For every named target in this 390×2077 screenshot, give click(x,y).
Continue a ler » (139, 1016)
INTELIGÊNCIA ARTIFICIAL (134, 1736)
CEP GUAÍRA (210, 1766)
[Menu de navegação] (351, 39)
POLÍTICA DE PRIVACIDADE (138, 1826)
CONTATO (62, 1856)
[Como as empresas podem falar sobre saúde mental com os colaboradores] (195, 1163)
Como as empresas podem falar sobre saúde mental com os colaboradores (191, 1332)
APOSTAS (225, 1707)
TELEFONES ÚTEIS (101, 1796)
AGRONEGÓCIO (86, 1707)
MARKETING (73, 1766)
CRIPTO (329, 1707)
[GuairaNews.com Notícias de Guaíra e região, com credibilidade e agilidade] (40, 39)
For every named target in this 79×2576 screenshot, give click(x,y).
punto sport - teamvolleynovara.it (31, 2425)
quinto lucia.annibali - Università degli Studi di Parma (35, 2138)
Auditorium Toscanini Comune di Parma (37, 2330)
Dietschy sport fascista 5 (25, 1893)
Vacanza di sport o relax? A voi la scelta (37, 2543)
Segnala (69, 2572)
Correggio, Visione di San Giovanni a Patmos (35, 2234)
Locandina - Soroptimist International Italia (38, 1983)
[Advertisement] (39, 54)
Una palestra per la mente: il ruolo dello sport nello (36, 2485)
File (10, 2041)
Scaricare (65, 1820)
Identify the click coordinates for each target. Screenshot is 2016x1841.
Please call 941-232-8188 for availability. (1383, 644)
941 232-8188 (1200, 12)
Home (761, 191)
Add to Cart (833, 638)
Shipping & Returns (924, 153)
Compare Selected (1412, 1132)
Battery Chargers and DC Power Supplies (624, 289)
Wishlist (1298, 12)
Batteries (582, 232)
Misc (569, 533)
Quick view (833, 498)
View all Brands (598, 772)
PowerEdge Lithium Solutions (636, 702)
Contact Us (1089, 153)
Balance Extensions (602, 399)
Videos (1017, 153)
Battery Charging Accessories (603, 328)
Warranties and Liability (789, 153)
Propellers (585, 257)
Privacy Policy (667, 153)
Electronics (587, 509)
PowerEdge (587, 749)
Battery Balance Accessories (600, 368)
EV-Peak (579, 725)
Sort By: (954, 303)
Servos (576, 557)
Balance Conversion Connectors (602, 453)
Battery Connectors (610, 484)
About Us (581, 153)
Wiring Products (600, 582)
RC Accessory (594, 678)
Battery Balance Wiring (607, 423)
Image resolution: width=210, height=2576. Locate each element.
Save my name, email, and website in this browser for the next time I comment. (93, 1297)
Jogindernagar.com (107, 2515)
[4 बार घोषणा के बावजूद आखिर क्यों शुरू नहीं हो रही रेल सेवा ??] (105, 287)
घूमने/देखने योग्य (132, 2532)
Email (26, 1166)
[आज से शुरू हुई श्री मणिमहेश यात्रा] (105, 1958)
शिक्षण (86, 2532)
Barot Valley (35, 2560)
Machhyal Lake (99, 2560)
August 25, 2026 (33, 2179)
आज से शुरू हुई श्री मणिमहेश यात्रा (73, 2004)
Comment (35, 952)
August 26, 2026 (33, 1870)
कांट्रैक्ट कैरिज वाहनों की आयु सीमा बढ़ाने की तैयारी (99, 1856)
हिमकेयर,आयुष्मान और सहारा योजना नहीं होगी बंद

» Exercise
Copy out each line of the entries where the word "Connectors" is found.

» Response area
Balance Conversion Connectors (602, 453)
Battery Connectors (610, 484)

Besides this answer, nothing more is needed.